The recent uptick of violence in the Sahel region has manifest notably in Burkina Faso, where the government is scrambling to pacify the nation. Attacks on towns and civilian infrastructure by a variety of militant forces have become a devastatingly regular occurrence, and the West African nation is now home to over 500,000 internally displaced persons (IDPs). There are few clearly defined organizations or collectives responsible for these attacks—they are instead predominantly unorganized factions motivated by political opposition to the government, support and connections to the old Compaoré regime, or communalist, ethnic divisions within Burkina Faso. 

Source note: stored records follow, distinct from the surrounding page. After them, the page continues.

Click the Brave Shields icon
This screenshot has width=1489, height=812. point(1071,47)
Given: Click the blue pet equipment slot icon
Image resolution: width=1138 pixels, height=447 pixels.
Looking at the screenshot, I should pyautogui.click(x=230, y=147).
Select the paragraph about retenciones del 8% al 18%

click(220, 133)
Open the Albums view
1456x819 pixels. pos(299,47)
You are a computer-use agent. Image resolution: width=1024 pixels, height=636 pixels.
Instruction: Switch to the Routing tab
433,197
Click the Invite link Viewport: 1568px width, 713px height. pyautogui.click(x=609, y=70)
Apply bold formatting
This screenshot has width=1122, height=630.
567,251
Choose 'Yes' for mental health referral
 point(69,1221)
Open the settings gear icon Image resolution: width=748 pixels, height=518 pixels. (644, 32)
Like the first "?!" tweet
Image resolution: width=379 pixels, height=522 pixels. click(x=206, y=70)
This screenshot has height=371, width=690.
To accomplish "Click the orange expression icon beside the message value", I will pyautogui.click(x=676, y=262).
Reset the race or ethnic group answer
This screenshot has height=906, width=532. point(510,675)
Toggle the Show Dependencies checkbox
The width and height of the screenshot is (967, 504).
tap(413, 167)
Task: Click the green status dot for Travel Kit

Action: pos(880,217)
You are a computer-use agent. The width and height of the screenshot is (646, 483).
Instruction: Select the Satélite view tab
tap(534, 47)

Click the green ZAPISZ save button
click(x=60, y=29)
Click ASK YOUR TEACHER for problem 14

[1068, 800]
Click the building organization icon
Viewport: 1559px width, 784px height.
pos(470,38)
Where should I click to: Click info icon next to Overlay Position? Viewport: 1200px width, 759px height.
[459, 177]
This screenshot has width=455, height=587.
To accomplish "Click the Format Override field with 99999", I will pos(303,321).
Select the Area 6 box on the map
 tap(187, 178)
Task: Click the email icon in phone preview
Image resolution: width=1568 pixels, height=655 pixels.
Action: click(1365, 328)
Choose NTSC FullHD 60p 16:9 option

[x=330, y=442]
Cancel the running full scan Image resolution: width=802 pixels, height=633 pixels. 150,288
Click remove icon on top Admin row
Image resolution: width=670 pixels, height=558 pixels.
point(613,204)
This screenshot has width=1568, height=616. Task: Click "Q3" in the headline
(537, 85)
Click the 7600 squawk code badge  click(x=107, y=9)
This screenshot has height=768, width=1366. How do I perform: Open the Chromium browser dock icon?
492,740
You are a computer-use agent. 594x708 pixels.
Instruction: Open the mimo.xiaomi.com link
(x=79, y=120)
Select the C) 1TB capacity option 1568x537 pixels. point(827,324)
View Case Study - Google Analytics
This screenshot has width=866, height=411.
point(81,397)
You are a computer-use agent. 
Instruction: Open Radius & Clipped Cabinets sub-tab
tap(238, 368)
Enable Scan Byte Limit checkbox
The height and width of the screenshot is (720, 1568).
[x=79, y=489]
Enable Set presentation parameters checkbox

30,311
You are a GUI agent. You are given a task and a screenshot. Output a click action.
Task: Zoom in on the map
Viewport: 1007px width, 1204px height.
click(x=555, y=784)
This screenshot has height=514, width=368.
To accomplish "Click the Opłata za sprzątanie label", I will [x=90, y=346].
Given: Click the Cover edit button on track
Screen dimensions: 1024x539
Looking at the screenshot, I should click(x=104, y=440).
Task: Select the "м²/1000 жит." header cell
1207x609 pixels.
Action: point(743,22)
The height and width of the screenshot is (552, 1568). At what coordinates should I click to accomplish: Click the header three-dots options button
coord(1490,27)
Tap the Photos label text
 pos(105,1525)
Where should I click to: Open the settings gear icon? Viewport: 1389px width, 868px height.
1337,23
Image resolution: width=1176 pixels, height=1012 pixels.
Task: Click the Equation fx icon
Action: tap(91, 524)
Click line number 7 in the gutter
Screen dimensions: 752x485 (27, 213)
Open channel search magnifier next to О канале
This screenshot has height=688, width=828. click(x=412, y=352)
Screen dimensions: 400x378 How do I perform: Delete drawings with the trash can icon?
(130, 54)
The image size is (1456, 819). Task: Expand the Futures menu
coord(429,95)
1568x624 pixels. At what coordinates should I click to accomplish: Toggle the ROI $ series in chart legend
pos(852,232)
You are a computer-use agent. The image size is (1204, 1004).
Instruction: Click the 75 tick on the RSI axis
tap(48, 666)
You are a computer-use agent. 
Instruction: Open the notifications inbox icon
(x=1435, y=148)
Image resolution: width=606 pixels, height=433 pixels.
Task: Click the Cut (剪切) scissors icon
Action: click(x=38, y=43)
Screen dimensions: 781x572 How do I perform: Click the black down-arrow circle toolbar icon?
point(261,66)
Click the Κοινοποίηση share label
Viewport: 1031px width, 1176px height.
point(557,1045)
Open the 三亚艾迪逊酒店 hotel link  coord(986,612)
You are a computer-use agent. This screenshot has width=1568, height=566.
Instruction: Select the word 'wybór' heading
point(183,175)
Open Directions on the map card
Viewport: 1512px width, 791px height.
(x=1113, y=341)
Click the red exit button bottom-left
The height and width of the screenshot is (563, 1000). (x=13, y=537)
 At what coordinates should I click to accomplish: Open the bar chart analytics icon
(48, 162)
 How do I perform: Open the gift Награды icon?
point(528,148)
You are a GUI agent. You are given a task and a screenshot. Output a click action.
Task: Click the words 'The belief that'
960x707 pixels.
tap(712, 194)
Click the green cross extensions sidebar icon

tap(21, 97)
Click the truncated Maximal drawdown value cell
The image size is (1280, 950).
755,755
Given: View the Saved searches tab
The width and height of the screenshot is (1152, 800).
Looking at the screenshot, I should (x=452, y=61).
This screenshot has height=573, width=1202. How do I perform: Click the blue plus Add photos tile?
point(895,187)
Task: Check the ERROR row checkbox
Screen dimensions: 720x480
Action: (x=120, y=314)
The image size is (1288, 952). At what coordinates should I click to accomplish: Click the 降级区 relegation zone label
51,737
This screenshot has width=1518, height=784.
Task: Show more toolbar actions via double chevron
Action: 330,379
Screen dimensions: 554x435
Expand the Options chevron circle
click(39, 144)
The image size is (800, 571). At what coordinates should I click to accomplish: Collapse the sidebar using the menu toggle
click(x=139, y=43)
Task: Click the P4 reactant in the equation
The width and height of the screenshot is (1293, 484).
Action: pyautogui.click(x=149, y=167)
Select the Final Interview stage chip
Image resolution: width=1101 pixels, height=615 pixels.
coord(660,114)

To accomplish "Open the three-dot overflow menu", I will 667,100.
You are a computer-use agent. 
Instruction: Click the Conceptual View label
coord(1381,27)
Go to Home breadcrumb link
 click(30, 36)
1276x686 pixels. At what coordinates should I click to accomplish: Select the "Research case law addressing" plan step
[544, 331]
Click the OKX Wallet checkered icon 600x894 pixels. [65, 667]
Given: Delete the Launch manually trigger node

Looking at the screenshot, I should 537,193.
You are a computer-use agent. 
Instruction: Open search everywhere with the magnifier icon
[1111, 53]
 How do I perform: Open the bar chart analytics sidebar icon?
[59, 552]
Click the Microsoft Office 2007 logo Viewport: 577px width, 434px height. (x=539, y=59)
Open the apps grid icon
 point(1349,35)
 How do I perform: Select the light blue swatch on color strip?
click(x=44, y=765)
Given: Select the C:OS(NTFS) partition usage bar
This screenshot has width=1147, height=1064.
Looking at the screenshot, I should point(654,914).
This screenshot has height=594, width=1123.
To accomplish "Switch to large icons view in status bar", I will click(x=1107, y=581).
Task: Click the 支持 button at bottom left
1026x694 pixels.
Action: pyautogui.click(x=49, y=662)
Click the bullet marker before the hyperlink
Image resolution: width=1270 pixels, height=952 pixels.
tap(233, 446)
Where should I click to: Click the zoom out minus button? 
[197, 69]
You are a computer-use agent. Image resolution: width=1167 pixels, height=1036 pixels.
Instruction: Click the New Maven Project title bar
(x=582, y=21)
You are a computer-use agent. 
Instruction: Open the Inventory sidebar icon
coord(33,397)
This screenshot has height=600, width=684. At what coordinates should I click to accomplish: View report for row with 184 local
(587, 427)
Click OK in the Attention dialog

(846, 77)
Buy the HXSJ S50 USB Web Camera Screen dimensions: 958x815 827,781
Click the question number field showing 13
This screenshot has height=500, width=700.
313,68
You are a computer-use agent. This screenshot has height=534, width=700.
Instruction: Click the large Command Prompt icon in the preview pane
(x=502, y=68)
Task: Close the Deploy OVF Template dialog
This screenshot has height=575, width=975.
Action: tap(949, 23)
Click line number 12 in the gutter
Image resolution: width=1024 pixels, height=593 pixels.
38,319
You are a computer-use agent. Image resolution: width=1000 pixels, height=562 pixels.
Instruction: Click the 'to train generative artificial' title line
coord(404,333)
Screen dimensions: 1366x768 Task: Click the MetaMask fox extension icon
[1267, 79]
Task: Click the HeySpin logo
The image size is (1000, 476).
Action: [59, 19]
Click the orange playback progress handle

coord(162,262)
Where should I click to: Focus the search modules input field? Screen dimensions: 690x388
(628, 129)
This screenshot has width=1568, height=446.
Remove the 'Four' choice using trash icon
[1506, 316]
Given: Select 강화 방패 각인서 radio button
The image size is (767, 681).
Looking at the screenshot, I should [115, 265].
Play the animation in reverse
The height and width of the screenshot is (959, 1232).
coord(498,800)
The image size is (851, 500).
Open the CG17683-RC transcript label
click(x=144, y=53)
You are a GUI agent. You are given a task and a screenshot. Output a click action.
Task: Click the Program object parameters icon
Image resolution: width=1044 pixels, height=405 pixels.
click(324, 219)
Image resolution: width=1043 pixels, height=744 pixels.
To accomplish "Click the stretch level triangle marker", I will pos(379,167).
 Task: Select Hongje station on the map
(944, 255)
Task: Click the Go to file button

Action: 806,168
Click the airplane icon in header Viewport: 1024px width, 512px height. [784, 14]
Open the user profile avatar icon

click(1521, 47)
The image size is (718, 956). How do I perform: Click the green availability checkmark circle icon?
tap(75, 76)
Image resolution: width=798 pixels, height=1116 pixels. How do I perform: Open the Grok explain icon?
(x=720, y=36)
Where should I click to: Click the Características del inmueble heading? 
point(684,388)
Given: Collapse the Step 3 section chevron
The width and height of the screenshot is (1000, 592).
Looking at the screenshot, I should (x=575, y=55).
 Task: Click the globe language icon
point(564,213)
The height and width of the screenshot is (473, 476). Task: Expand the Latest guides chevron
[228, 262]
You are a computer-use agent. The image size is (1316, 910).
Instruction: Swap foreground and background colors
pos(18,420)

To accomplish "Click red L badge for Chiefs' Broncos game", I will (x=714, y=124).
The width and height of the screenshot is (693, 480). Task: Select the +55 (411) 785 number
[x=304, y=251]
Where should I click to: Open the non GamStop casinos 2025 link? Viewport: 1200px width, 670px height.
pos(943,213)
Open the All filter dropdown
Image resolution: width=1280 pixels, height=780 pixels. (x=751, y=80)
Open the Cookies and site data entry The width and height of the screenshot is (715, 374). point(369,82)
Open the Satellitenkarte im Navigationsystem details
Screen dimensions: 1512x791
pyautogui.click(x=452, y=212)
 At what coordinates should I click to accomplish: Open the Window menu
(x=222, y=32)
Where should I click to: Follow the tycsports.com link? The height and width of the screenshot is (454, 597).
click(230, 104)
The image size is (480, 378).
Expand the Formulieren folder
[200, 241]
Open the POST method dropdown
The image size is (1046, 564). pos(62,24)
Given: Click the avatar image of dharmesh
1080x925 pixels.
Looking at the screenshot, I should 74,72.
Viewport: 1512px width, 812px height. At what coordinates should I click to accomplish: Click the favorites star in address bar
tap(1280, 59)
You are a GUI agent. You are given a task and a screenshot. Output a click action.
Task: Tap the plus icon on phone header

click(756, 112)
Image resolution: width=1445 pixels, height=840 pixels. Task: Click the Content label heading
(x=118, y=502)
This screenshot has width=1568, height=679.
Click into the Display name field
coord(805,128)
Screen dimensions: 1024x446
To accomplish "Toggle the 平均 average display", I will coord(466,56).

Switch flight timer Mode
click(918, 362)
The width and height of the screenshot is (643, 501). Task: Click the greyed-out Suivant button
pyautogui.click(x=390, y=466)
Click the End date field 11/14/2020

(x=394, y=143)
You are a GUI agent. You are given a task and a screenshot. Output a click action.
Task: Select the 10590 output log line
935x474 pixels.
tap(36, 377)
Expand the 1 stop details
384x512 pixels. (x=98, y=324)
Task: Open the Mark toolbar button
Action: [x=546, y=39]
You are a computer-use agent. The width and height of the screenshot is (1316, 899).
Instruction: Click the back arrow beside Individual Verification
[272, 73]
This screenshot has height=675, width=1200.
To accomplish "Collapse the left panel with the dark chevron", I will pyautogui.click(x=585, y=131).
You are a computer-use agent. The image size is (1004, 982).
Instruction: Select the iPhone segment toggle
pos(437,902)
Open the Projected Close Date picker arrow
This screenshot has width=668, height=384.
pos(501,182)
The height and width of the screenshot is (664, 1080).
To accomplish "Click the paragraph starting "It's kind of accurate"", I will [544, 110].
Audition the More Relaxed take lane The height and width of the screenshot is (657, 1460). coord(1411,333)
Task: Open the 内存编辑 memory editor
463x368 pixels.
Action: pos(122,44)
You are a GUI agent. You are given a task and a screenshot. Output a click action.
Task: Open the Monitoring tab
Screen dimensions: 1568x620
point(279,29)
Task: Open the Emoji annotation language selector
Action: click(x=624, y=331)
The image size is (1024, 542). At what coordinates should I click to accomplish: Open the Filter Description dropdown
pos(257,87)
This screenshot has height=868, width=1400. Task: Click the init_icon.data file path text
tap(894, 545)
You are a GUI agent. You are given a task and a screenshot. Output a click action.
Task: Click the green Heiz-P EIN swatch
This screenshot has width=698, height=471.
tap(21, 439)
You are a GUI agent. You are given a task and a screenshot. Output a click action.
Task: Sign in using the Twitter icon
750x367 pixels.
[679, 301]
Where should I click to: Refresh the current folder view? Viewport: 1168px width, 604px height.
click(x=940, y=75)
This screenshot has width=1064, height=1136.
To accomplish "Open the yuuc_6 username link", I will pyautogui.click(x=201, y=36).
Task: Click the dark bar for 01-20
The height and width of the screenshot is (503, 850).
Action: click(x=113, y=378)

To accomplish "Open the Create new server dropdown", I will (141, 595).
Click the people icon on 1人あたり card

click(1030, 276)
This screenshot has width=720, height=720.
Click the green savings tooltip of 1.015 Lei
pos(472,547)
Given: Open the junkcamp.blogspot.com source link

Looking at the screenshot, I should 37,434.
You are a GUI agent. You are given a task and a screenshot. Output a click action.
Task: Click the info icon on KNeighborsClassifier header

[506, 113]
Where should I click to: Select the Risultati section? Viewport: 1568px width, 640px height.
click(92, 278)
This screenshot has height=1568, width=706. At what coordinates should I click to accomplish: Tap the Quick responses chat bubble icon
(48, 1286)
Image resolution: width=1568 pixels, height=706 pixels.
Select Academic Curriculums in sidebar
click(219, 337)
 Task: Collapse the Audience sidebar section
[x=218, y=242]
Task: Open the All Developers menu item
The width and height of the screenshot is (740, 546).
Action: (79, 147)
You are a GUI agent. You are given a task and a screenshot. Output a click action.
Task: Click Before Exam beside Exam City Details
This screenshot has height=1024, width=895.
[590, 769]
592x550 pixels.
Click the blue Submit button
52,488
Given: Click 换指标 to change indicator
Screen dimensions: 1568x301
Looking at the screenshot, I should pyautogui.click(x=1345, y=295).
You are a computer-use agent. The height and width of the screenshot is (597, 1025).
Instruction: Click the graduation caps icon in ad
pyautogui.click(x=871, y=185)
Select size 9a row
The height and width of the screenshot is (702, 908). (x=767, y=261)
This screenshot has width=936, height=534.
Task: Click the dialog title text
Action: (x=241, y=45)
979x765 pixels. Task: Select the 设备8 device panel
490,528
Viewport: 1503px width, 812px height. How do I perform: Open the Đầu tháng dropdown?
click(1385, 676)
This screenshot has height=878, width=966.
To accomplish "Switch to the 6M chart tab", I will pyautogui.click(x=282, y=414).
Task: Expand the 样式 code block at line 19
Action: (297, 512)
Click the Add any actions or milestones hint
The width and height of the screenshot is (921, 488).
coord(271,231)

Although the country has rarely been immune from violence, the last two years (and especially the last few months) draw a stark contrast to Burkina Faso’s previously enjoyed reputation as a relatively peaceful and stable nation in West Africa. According to the UN, there has been a 500% increase in the number of people displaced as a result of conflict, and various UN bodies have independently declared the recent situation an ‘escalating humanitarian crisis,’ declaring that over two million people are now in need of humanitarian assistance. This previously unprecedented scale of violence and instability has thrown the new Prime Minister Christophe Dabire into a crisis he is unprepared for. 

The predominant response of the government has been a militaristic one, but this has been let down by both the under-resourcing of Burkina Faso’s armed forces and the fundamental misdirection of this strategy. Despite military assistance from France, which has increased its troop deployment in the area as part of its ongoing commitment to Sahel nations (including Mali and Niger), the military remains incapable of adequately addressing the decentralized various military groups responsible for the ongoing attacks. More disastrously, in January 2020, Burkina Faso’s military announced that it would recruit civilians—to be provided with only two weeks of training before their deployment—in order to counter the ongoing threat. While arguing that this is a necessary step to take in addressing the under-resourcing and under-staffing of Burkina Faso’s army, it remains almost certain that those who enlist will end up as fodder, sacrificed in an unwinnable war between the state and the numerous militia groups. 

Rather than pursue militaristic solutions that are doomed either to fail or to necessitate unacceptably high losses of life, the national government and its allies ought to target the root causes of the underlying issues. Many of the militia groups and terrorist cells attempt to intensify and play off racial or ethnic tensions within the country as a means of recruitment, even though there is no clear ethnic basis for the domestic conflicts. Instead, attempts to make citizens aware of this manufactured division through official popular communication, as well as policies and language that increase national unity and resist division are essential in countering this threat and removing the power held by the relevant armed groups. Similarly, many other reasons for conflict are intensified and increased by issues of resource scarcity in the area, which the international community must seek to rectify through humanitarian, rather than military, assistance.

The conflict in Burkina Faso represents a challenge faced by many other nations—that of how to properly address increasing levels of violence—but the attempts to solve this crisis through force will only worsen it.